Stored data entries:
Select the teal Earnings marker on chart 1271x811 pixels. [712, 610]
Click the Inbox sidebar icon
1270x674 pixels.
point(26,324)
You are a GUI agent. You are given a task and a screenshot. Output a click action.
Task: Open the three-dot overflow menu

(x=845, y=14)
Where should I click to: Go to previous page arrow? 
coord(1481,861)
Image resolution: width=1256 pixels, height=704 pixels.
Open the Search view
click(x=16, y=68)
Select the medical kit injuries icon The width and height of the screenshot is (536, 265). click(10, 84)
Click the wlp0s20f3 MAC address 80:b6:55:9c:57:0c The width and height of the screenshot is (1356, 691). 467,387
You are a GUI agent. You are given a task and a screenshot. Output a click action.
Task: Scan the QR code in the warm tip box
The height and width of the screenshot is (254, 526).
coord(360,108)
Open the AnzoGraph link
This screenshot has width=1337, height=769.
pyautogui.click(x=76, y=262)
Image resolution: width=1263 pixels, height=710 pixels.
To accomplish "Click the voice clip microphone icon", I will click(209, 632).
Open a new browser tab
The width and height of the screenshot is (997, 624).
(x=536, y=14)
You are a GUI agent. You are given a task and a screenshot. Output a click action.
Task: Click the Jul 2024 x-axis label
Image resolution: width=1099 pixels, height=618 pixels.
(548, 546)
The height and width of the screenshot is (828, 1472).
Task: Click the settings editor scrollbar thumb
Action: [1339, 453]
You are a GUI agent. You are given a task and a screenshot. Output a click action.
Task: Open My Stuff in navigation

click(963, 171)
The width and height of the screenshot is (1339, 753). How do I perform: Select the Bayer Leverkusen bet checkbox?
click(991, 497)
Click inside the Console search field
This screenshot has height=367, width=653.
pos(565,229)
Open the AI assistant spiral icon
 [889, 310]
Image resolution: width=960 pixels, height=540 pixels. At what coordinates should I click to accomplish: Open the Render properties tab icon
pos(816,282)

REQUIRED WORK >> Transcribe the records from their first line. Stop after the line with "Task: Click the Jul 2024 x-axis label", including it.

SOLUTION >>
Select the teal Earnings marker on chart 1271x811 pixels. [712, 610]
Click the Inbox sidebar icon
1270x674 pixels.
point(26,324)
You are a GUI agent. You are given a task and a screenshot. Output a click action.
Task: Open the three-dot overflow menu

(x=845, y=14)
Where should I click to: Go to previous page arrow? 
coord(1481,861)
Image resolution: width=1256 pixels, height=704 pixels.
Open the Search view
click(x=16, y=68)
Select the medical kit injuries icon The width and height of the screenshot is (536, 265). click(10, 84)
Click the wlp0s20f3 MAC address 80:b6:55:9c:57:0c The width and height of the screenshot is (1356, 691). 467,387
You are a GUI agent. You are given a task and a screenshot. Output a click action.
Task: Scan the QR code in the warm tip box
The height and width of the screenshot is (254, 526).
coord(360,108)
Open the AnzoGraph link
This screenshot has width=1337, height=769.
pyautogui.click(x=76, y=262)
Image resolution: width=1263 pixels, height=710 pixels.
To accomplish "Click the voice clip microphone icon", I will click(209, 632).
Open a new browser tab
The width and height of the screenshot is (997, 624).
(x=536, y=14)
You are a GUI agent. You are given a task and a screenshot. Output a click action.
Task: Click the Jul 2024 x-axis label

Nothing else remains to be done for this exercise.